Texte du document:
○ ○ ○ ○ ○ ○ ○
Les 3 partages de la Pologne.—>
« (…) Je ne connais nulle contrée dont l’abord soit, en hiver, plus mélancolique que celui de la Pologne russe. (…) À droite et à gauche de la route, les villages surgissent, et presque aussitôt disparaissent. Mais quels pauvres villages ! Les maisons, délabrées pour la plupart, sont faites de troncs d’arbres mal dégrossis et posés les uns sur les autres. Les routes ne consistent qu’en deux ornières profondes, pleines d’eau : pas de chaussée : à la moindre pluie, la route est ruisseau ; à la moindre neige, il n’y a plus que la plaine, couverte à l’infini de son linceul blanc ; – rien n’indique le chemin, si ce n’est les poteaux qui, de distance en distance, jalonnent la route.
Les paysans d’ici sont vêtus d’une capote de grossier drap gris, tombant presque jusqu’aux talons : tous ont de grandes bottes montant jusqu’au genou ; les uns sont coiffés du bonnet carré, polonais, les autres d’un grossier chapeau de feutre noir ou brun ; la plupart portent autour des reins, sur leur capote, la ceinture de coton rouge à franges. Les femmes sont aussi très pauvrement habillées (…). Ce qui m’a frappé, tout d’abord, c’est que la tristesse, une tristesse résignée, est l’expression dominante de leur physionomie, la fatigue extrême, une sorte d’hébètement, de stupidité, qui semble s’imprimer de bonne heure sur leurs traits, me font peine à voir. Malgré moi, je songe au terrible portrait que La Bruyère a tracé des paysans de son temps (…). Quel de nos paysans, je dis le plus misérable, se reconnaîtrait aujourd’hui dans ce portrait ? (…) » [pp. 7-9]
« (…) Quand un étranger arrive ici, il doit, avant toute chose, déposer son passeport au commissariat de police ; on lui délivre une carte de séjour qui est comme une permission d’habiter la ville. Ce petit papier est imprimé en quatre langues, fourmille de fautes, coûte trente kopecks et est valable pour trois mois. Si, au bout de ce temps, on oublie de le renouveler, amende.
La police russe, dit-on, sait tout. Sans doute, on exagère un peu, mais il est certain qu’elle doit savoir beaucoup, car elle a de bons moyens de se renseigner. Il y a, sous la porte cochère de chaque maison, une liste portant le nom, le prénom et la profession de tous les locataires, ainsi que le numéro de leur logement. Si quelqu’un change de logis, l’administrateur de la maison, – chaque maison a le sien, qui est responsable, – en informe la police, et le nouveau propriétaire délivre un billet qui doit être visé à l’ancienne résidence, puis rapporté à la nouvelle, où il demeure entre les mains du commissaire de quartier jusqu’à changement nouveau. Ce billet porte le signalement de l’individu, la date de son entrée et de sa sortie, comme ferait un billet d’écrou. De la sorte, on peut toujours savoir, à un jour près, ce qu’a fait tel ou tel individu et où il a été : les billets se suivent, s’enchaînent, le dernier renvoyant au précédent et ainsi de suite. (…)
○ ○ ○ ○ ○ ○ ○
Matériel fourni:

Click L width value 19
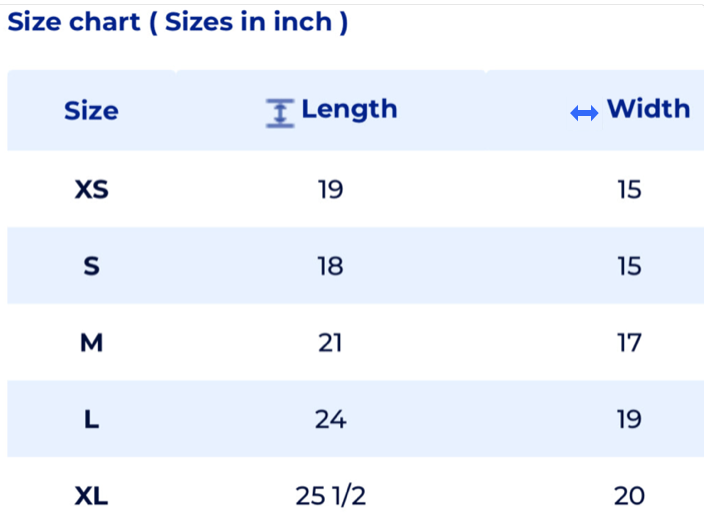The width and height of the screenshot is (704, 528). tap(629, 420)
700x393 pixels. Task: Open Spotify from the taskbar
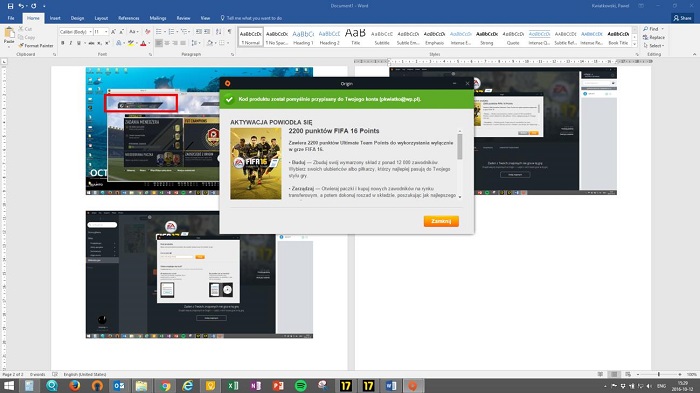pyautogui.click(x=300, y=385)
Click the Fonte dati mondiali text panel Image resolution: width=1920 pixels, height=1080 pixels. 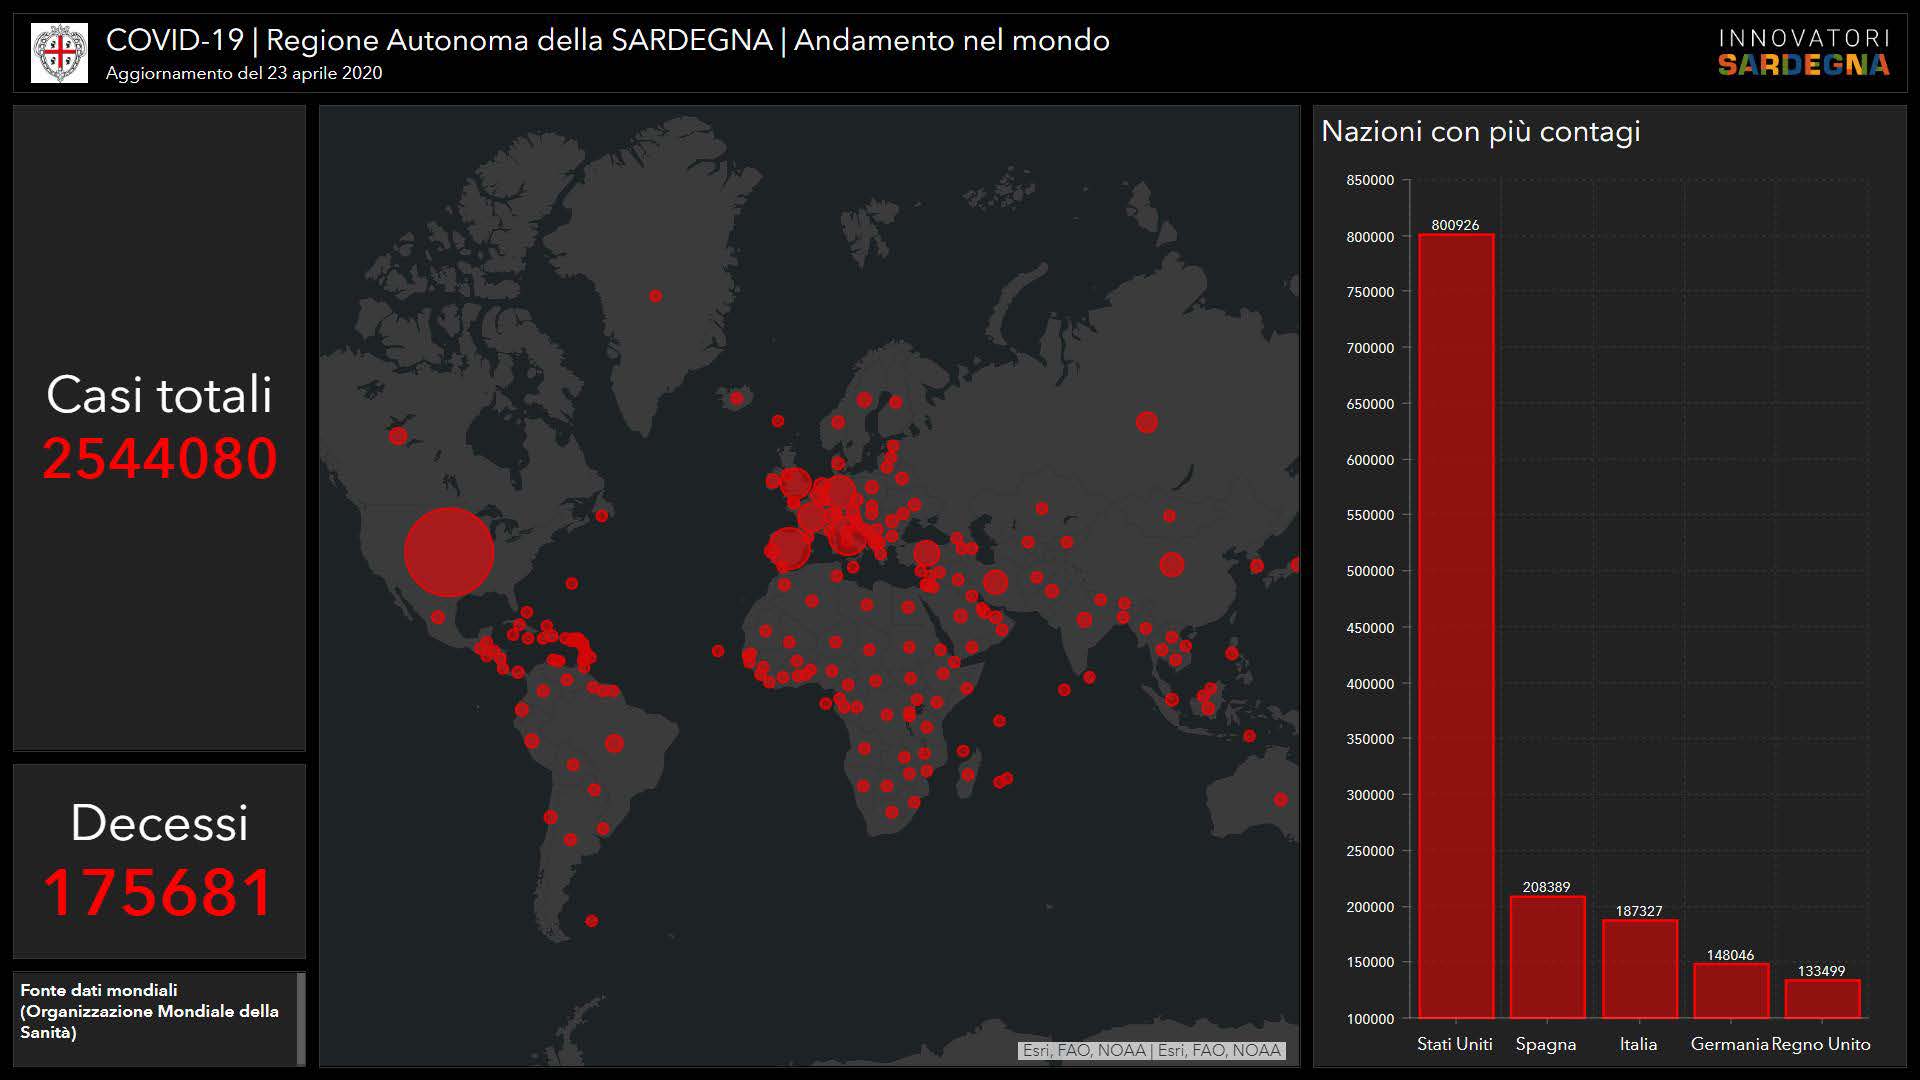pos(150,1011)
○ ○ ○ ○ ○ ○ ○
Le problème:
Reprenez le récit de voyage en Pologne russe à la suite de sa dernière phrase et poursuivez-le.

Résultat de la tâche:
Le double de toutes ces cartes est envoyé par les divers commissariats à l’adressnü stol (bureau des adresses) : c’est une subdivision du bureau central de la police. Moyennant trois kopecks, dans cette ville de quatre cent mille habitants [Varsovie], le bureau vous donne immédiatement l’adresse qui vous est nécessaire, ou, si votre homme est parti, on vous donne la date de son départ et le lieu où il a déclaré aller. Bref, en tout et pour tout, la police est maîtresse et le fait bien voir. (…) » [pp. 19-20]
« (…) Ce soir, en tournant le coin de ma rue pour rentrer chez moi vers six heures, je me suis trouvé en face d’une grande foule qui m’a barré le chemin au point que j’ai dû me réfugier sous une porte cochère pour n’être point entraîné. C’était un troupeau de paysans, mâles et femelles, marchant la plupart pieds nus, portant de lourds paquets de hardes, plus semblables à des bêtes qu’à des hommes, tant la fatigue tirait leurs traits, tant la poussière du chemin avait noirci leurs visages. Le premier, sorte de guide, portait une croix, d’autres des châsses, des bannières, des cierges. Tous chantaient, ou plutôt hurlaient d’une voix affreusement enrouée. Ils marchaient en désordre, refoulant tout ce qu’ils trouvaient devant eux. C’était vraiment pitié de les voir.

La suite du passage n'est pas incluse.